Love it. The photographing of food is SO funny. Everyone is instagramming their meals today...instead of 2 mins of prayer before eating it's now 2 mins of snapping photos of your food and posting it online.
I agree. The thing about hipsters that bugs me is the core of ridicule (which they call "irony") that lies at the heart of much of what they do. The styles and motifs they adopt from disparate eras and social strata are not things they actually want to "own" or particular enjoy. They just swipe them to make fun of stuff other people genuinely like, or give no thought to at all. They also do it to bug the squares. It's a 21st century, first world, affluent version of the hippie freak scene, except the hippies genuinely meant it. As Frank Zappa observed, Hipsters, on the other hand, do it simply to amuse one another and burn excess cash (ever see a poor hipster?) Hipsters have no substantial social "statement" to make - nor to my knowledge do they claim to. It's just something to help relatively well-off bored kidults pass the time. This places hipsters on a level beneath mere posers: though often sad and pathetic misfits, posers (for right or wrong) usually try to own and thereby belong to whatever it is they ape. That is not the raison d'etre of the hipster. Hipsters will NEVER admit it but they view themselves as an enlightened elite using "irony" to be deliberately insult things that, truth be told, they consider beneath them, or belonging to lower persons. It's pretentious affectation done merely for effect. It's a strange form of performance art. It's hypocritical clowning. Bottom line: it's transparently false yet insufferably smug, and that what makes it's annoying. That's the vibe I get, anyway.
Plus they have polluted the venerable fedora. The porkpie and short brim I have no problem with...but anything over a 2" brim, leave it alone. You're not old enough to wear it, hipsters. Live a few more decades and earn it.
@gorgo2 you must know a lot of people who are hipsters. Are you telling us that they look down upon you and demean the things you like? I don't know that many, and I don't spend that much time and energy thinking about how hipsters live their lives. I have enough issues of my own that demand my attention. I don't seem to have the time to invest in resolving theirs too.
Hipsters, who they are, what they are, and what they represent, has changed greatly from those in the late 1940s through very early 1960s. The people who were called Hipsters in that time (think of Jack Kerouac) were the ones who coined the word Hipster. The term Beatnik was also associated with this group. Both terms came from American Jazz and Folk Music Cultures. This was before the Hippie movement of the mid to late 1960s took over.

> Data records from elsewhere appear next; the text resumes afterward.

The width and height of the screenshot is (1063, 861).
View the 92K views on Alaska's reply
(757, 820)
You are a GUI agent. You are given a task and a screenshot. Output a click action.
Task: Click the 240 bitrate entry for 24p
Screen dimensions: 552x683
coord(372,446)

Hipsters of the 1940s through very early 1960s definitely did not have a lot of money. They really came out of the social consciousness and social stratus of the union movements of the 1930s - 1940s. Today's Hipsters come straight out of a marketeers catalog. They are prepackaged, product, and mass media driven. The appearance, style and mannerisms are a clear but diluted rip off of the original Hipsters.

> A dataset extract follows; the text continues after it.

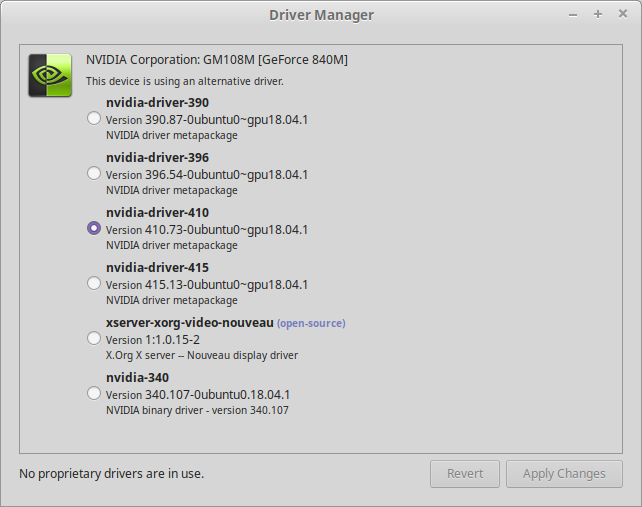This screenshot has width=642, height=507.
Task: Minimize the Driver Manager window
Action: (573, 14)
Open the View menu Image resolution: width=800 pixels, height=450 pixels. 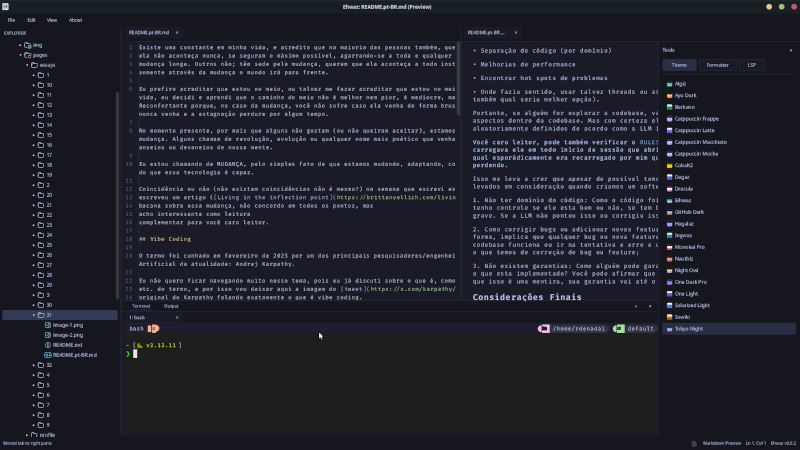click(x=52, y=19)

I think the new hipster thing to do is call what others do hipsterish lol. I don't really care what other people do or their motives behind it, they aren't affecting my life.

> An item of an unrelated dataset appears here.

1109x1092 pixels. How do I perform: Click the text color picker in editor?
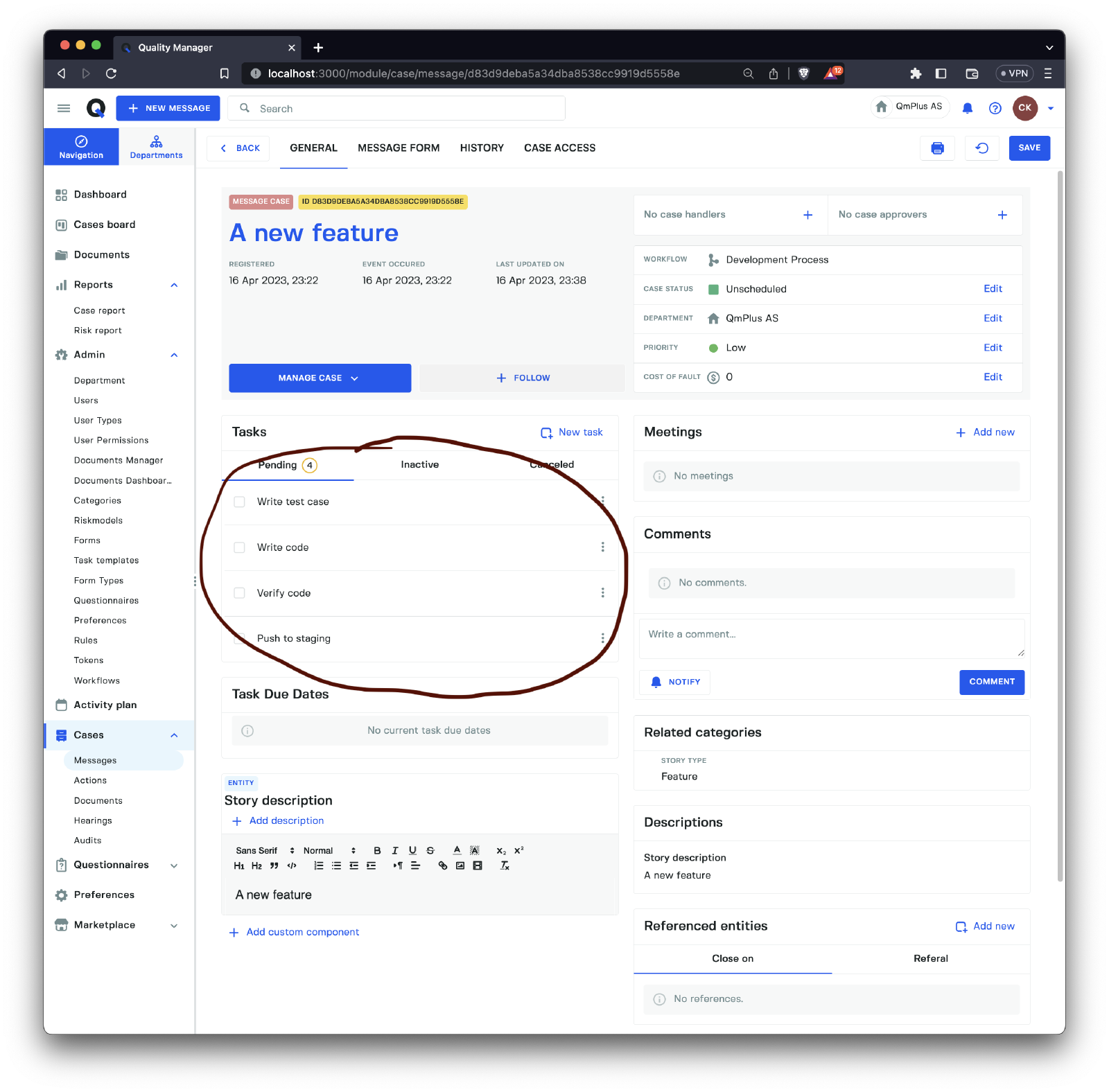(457, 851)
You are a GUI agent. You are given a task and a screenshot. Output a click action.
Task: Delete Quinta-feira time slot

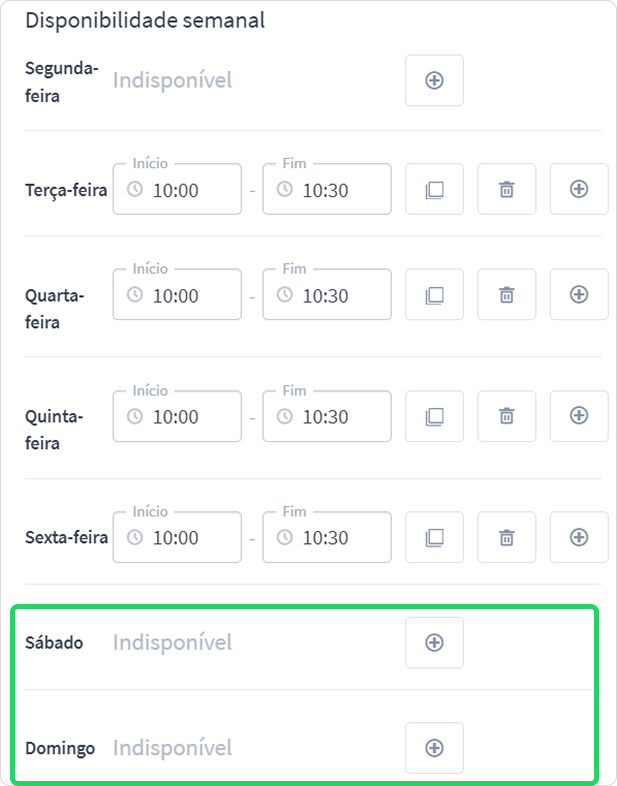[x=506, y=416]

My point was that these people must be very important to you because not only do you pay attention to your own issues, but theirs as well. I think it's fascinating that in critiquing how hipsters act, dress, socialize, and mock or demean others you are engaging in the same behaviors you intended to critique. Maybe it's just the therapist in me. I'm intrigued by how much attention you've given to people you claim do not interest you. Another concern that I have is in regard to people who identify as those you describe. How must they feel seeing that video and reading what has been written here? If our goal is to be welcoming and inclusive, I think we may want to think about what's been said here.